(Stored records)
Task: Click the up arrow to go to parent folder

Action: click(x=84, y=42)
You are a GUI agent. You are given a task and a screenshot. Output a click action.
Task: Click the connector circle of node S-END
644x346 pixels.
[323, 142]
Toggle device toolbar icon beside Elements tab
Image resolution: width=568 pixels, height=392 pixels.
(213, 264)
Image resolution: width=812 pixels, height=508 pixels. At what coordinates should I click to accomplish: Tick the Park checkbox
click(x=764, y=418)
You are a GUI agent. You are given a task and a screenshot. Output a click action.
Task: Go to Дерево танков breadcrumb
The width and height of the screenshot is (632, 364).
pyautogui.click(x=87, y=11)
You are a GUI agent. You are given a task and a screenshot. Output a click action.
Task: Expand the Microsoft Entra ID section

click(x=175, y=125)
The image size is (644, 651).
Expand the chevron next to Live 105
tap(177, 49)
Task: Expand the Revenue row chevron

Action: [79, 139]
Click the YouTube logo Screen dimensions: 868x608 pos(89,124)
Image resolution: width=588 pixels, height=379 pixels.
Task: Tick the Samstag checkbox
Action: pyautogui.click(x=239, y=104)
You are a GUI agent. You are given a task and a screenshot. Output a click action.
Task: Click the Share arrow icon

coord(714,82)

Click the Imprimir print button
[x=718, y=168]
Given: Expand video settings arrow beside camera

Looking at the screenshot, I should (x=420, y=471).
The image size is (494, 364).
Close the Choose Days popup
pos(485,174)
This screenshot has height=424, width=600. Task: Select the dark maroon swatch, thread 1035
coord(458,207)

Task prompt →
Set down each entry above again exactly as it reads.

Answer to this task →
Task: Click the up arrow to go to parent folder

Action: click(x=84, y=42)
You are a GUI agent. You are given a task and a screenshot. Output a click action.
Task: Click the connector circle of node S-END
644x346 pixels.
[323, 142]
Toggle device toolbar icon beside Elements tab
Image resolution: width=568 pixels, height=392 pixels.
(213, 264)
Image resolution: width=812 pixels, height=508 pixels. At what coordinates should I click to accomplish: Tick the Park checkbox
click(x=764, y=418)
You are a GUI agent. You are given a task and a screenshot. Output a click action.
Task: Go to Дерево танков breadcrumb
The width and height of the screenshot is (632, 364).
pyautogui.click(x=87, y=11)
You are a GUI agent. You are given a task and a screenshot. Output a click action.
Task: Expand the Microsoft Entra ID section

click(x=175, y=125)
The image size is (644, 651).
Expand the chevron next to Live 105
tap(177, 49)
Task: Expand the Revenue row chevron

Action: [79, 139]
Click the YouTube logo Screen dimensions: 868x608 pos(89,124)
Image resolution: width=588 pixels, height=379 pixels.
Task: Tick the Samstag checkbox
Action: pyautogui.click(x=239, y=104)
You are a GUI agent. You are given a task and a screenshot. Output a click action.
Task: Click the Share arrow icon

coord(714,82)

Click the Imprimir print button
[x=718, y=168]
Given: Expand video settings arrow beside camera

Looking at the screenshot, I should (x=420, y=471).
The image size is (494, 364).
Close the Choose Days popup
pos(485,174)
This screenshot has height=424, width=600. Task: Select the dark maroon swatch, thread 1035
coord(458,207)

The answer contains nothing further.